_Task material_.

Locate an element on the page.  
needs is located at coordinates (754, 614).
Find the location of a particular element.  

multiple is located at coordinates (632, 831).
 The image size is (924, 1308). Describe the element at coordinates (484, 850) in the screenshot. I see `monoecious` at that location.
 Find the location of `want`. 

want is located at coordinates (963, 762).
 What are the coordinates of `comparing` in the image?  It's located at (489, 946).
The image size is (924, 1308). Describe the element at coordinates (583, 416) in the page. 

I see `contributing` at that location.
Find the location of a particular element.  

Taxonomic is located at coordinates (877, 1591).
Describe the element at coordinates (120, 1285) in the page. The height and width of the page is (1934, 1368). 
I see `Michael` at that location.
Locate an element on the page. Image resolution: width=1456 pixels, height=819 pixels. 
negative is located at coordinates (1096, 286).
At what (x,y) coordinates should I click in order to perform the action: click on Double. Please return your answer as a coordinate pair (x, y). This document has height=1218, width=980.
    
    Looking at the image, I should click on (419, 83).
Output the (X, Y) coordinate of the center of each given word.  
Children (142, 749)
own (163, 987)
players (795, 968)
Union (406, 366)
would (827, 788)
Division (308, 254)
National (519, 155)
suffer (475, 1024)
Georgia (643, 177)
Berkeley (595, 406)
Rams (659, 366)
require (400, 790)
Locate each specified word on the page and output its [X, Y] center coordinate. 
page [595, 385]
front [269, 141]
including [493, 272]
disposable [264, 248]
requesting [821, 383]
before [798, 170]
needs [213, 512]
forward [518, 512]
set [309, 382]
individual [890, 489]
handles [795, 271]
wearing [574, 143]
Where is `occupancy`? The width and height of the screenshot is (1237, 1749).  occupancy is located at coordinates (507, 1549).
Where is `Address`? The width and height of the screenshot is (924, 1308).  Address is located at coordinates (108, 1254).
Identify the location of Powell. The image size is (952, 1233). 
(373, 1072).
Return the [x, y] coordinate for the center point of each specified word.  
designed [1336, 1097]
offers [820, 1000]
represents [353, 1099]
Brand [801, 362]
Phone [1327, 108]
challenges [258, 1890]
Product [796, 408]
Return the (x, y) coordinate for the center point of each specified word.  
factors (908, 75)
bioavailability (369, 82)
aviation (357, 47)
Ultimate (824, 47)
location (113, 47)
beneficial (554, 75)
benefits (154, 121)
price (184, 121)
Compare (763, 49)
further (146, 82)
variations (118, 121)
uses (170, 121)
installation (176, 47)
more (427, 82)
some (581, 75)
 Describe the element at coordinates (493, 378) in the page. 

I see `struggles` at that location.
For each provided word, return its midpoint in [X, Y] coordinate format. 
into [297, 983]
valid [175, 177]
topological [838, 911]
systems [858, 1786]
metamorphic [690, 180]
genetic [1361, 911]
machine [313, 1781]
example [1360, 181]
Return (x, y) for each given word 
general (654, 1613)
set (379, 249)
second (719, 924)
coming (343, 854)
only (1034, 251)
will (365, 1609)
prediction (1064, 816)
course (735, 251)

_To do_. Reproduce all of the material above with "Identify the location of" changed to "Find the position of" and nothing else altered.

_The result_.
Locate an element on the page.  
needs is located at coordinates (754, 614).
Find the location of a particular element.  

multiple is located at coordinates (632, 831).
 The image size is (924, 1308). Describe the element at coordinates (484, 850) in the screenshot. I see `monoecious` at that location.
 Find the location of `want`. 

want is located at coordinates (963, 762).
 What are the coordinates of `comparing` in the image?  It's located at (489, 946).
The image size is (924, 1308). Describe the element at coordinates (583, 416) in the page. 

I see `contributing` at that location.
Find the location of a particular element.  

Taxonomic is located at coordinates (877, 1591).
Describe the element at coordinates (120, 1285) in the page. The height and width of the page is (1934, 1368). 
I see `Michael` at that location.
Locate an element on the page. Image resolution: width=1456 pixels, height=819 pixels. 
negative is located at coordinates (1096, 286).
At what (x,y) coordinates should I click in order to perform the action: click on Double. Please return your answer as a coordinate pair (x, y). This document has height=1218, width=980.
    
    Looking at the image, I should click on (419, 83).
Output the (X, Y) coordinate of the center of each given word.  
Children (142, 749)
own (163, 987)
players (795, 968)
Union (406, 366)
would (827, 788)
Division (308, 254)
National (519, 155)
suffer (475, 1024)
Georgia (643, 177)
Berkeley (595, 406)
Rams (659, 366)
require (400, 790)
Locate each specified word on the page and output its [X, Y] center coordinate. 
page [595, 385]
front [269, 141]
including [493, 272]
disposable [264, 248]
requesting [821, 383]
before [798, 170]
needs [213, 512]
forward [518, 512]
set [309, 382]
individual [890, 489]
handles [795, 271]
wearing [574, 143]
Where is `occupancy`? The width and height of the screenshot is (1237, 1749).  occupancy is located at coordinates (507, 1549).
Where is `Address`? The width and height of the screenshot is (924, 1308).  Address is located at coordinates (108, 1254).
Find the position of Powell. The image size is (952, 1233). 
(373, 1072).
Return the [x, y] coordinate for the center point of each specified word.  
designed [1336, 1097]
offers [820, 1000]
represents [353, 1099]
Brand [801, 362]
Phone [1327, 108]
challenges [258, 1890]
Product [796, 408]
Return the (x, y) coordinate for the center point of each specified word.  
factors (908, 75)
bioavailability (369, 82)
aviation (357, 47)
Ultimate (824, 47)
location (113, 47)
beneficial (554, 75)
benefits (154, 121)
price (184, 121)
Compare (763, 49)
further (146, 82)
variations (118, 121)
uses (170, 121)
installation (176, 47)
more (427, 82)
some (581, 75)
 Describe the element at coordinates (493, 378) in the page. 

I see `struggles` at that location.
For each provided word, return its midpoint in [X, Y] coordinate format. 
into [297, 983]
valid [175, 177]
topological [838, 911]
systems [858, 1786]
metamorphic [690, 180]
genetic [1361, 911]
machine [313, 1781]
example [1360, 181]
Return (x, y) for each given word 
general (654, 1613)
set (379, 249)
second (719, 924)
coming (343, 854)
only (1034, 251)
will (365, 1609)
prediction (1064, 816)
course (735, 251)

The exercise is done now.